** Extrait source **
------------
Bref, il est temps de relancer le moteur de la soucoupe et de muscler son jeu. Et pour ce neuvième album, cela va s’entendre...
Déjà, le groupe remplit toujours les salles dans son pays, comme en atteste une tournée sold out en octobre
1980. La confiance renaît.
Janvier 1981. Le disque sort.
Dire d’Ufo que le groupe est passé maître dans l’art de bâtir ses chansons sur de superbes riffs n’a rien de bien novateur. Il convient quand même de le rappeler encore et encore tant cet élément est essentiel dans la savoureuse recette sucrée-salée parfaitement délivrée ici ("Chains chains", "Makin’ moves", «"Couldn’t get it right", le morceau le moins marquant du skeud sans être mauvais, loin de là, pour autant). Je me permets de sortir du lot "Long Gone". Ses superbes mélodies vocales, ses alternances je-calme-le-jeu-je-m’emballe propulsées par les lignes de guitare, son refrain enchanteur, son solo royal, et enfin ses quelques cordes très bien arrangées en fin de titre en font, à mon goût, un tube intemporel. Ni plus ni moins
Autre signe de cette confiance retrouvée, un "It’s Killing me" que n’aurait pas renié un certain Phil Lynott du temps de la splendeur de
Thin Lizzy. Une mélodie envoutante, soutenue par la basse claquante de Way et annonciatrice d’un refrain magnifique, ce dernier point étant une constante sur ce disque.
L’éponyme "The wild, the willing, and the innocent" et son refrain aux « ahahah ahahahaaaaa », notez bien la différence avec les lo-lo-lo-lo-lo-lo(n’ly heart) de celui du plus pop mais néanmoins épatant "
------------
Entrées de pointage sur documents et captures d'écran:
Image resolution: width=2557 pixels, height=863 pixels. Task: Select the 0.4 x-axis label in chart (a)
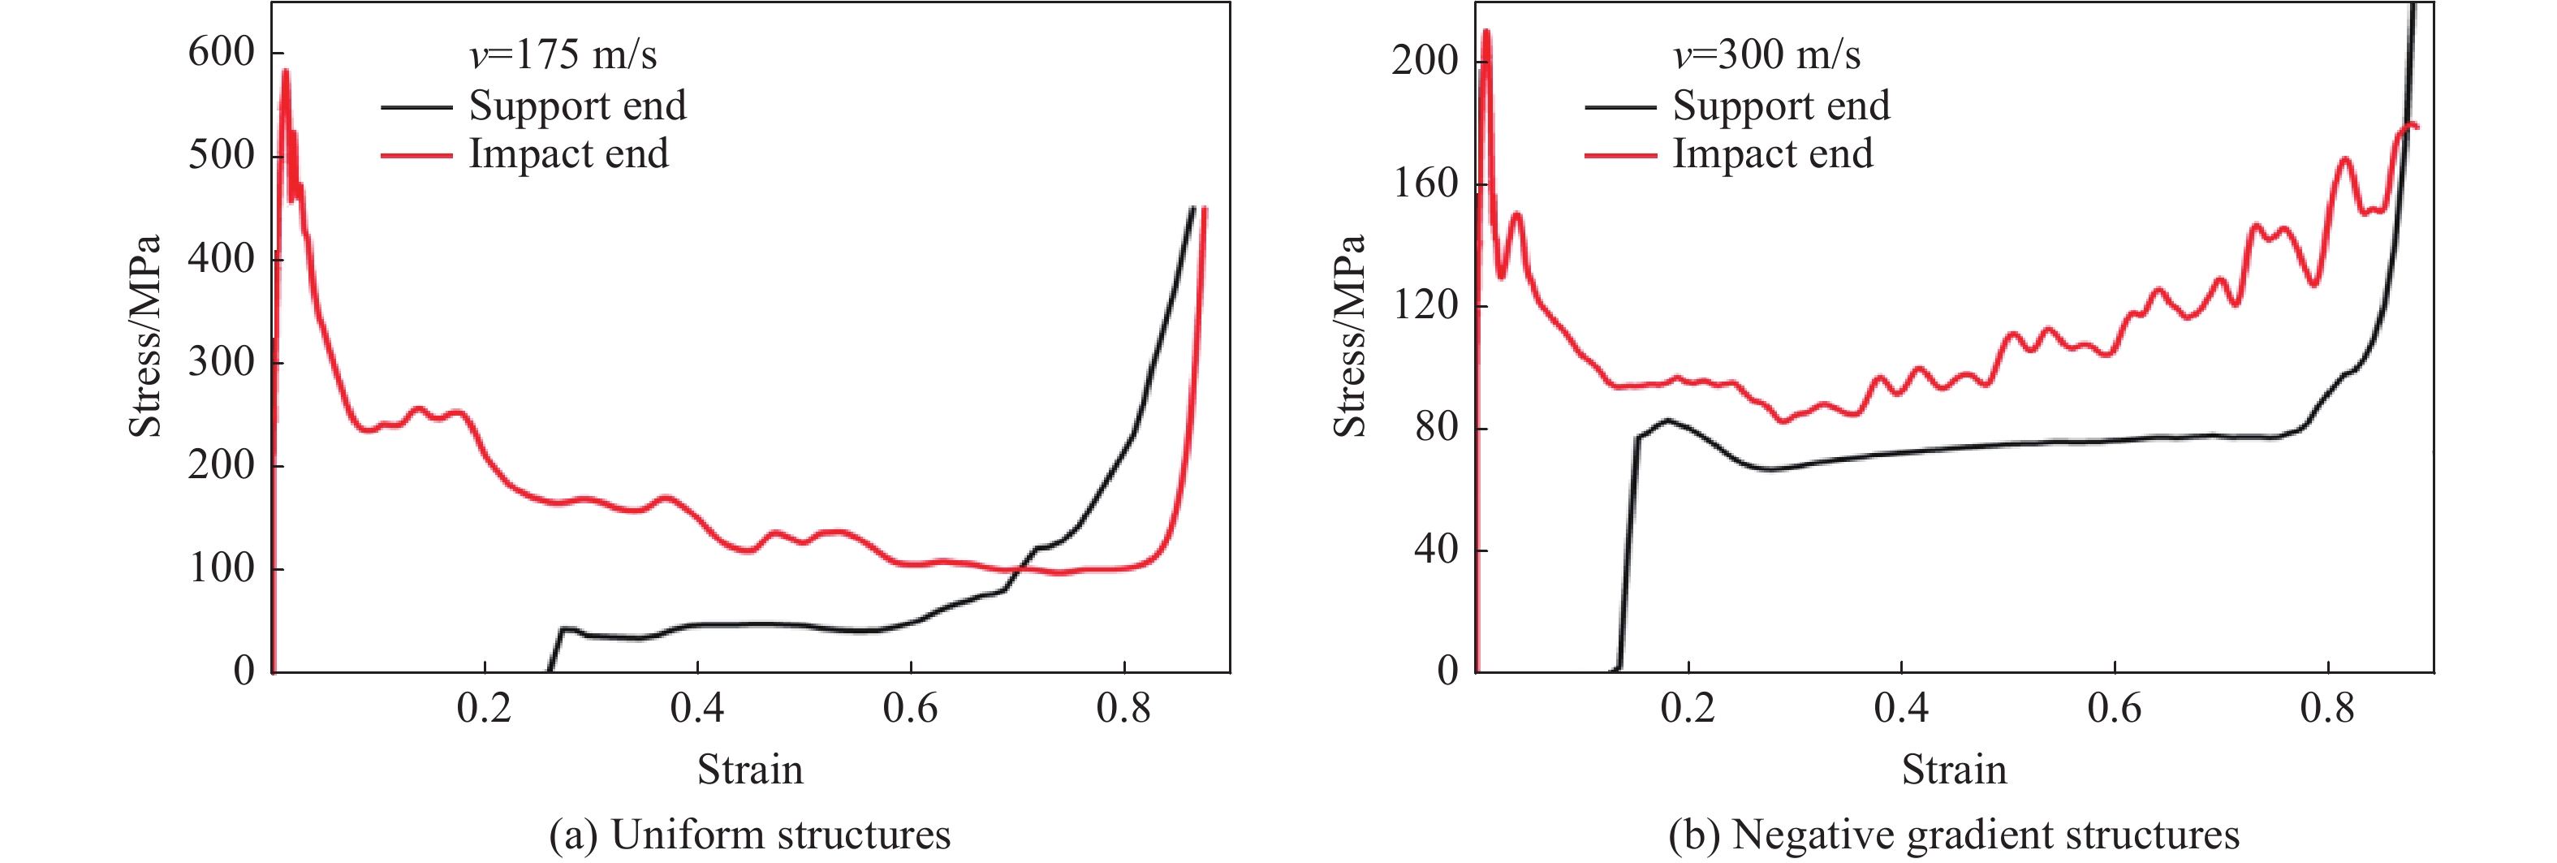click(x=696, y=708)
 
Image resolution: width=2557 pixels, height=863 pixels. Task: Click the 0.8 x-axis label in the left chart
click(x=1123, y=708)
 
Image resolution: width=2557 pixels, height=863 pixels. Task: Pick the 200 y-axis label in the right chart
click(x=1425, y=61)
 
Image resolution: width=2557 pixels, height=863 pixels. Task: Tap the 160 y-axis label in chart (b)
click(x=1425, y=183)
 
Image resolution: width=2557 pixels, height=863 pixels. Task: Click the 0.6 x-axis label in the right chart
click(x=2115, y=708)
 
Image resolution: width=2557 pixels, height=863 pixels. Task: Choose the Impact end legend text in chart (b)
click(x=1773, y=154)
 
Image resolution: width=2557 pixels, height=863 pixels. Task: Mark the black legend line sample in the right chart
click(x=1620, y=106)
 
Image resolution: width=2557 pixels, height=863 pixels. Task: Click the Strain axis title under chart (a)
click(x=749, y=770)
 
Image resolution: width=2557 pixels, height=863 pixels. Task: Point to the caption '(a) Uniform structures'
click(x=749, y=835)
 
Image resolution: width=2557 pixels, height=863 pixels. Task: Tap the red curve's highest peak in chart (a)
click(x=286, y=71)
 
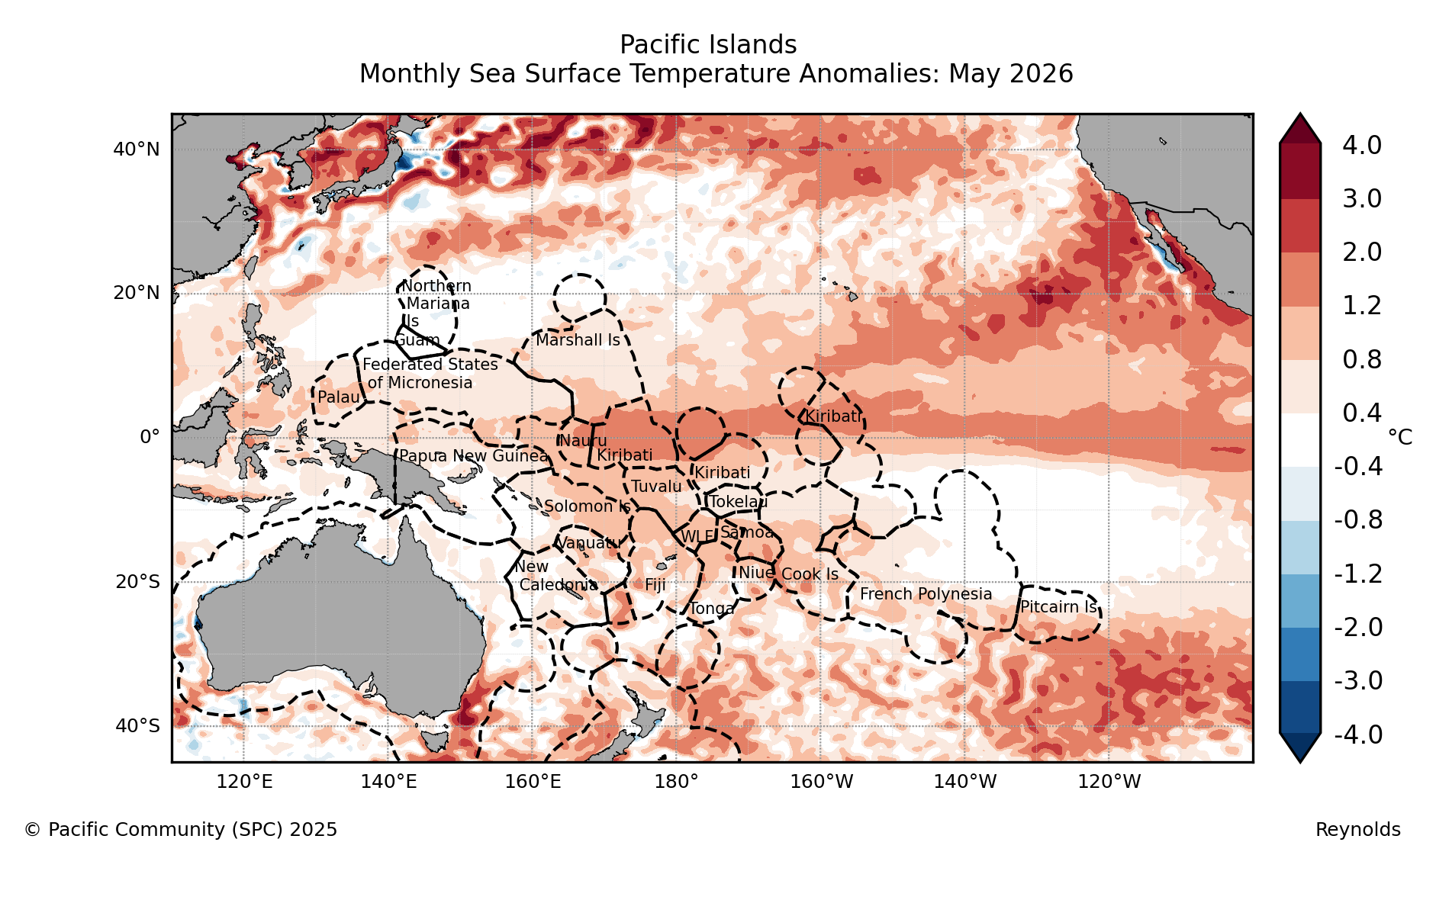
------------
** Objectifs **
(a) Selon l'extrait sur l'album d'Ufo, à quelle date le disque sort-il ?
(b) Présentez en liste numérotée les lignes des enregistrements, de la ligne contenant « the left chart » jusqu'à celle contenant « click(x=1620, y=106) », en omettant les lignes vides.

** Réponses **
(a) Le disque sort en janvier 1981.

(b)
1. Image resolution: width=2557 pixels, height=863 pixels. Task: Click the 0.8 x-axis label in the left chart
2. click(x=1123, y=708)
3. Image resolution: width=2557 pixels, height=863 pixels. Task: Pick the 200 y-axis label in the right chart
4. click(x=1425, y=61)
5. Image resolution: width=2557 pixels, height=863 pixels. Task: Tap the 160 y-axis label in chart (b)
6. click(x=1425, y=183)
7. Image resolution: width=2557 pixels, height=863 pixels. Task: Click the 0.6 x-axis label in the right chart
8. click(x=2115, y=708)
9. Image resolution: width=2557 pixels, height=863 pixels. Task: Choose the Impact end legend text in chart (b)
10. click(x=1773, y=154)
11. Image resolution: width=2557 pixels, height=863 pixels. Task: Mark the black legend line sample in the right chart
12. click(x=1620, y=106)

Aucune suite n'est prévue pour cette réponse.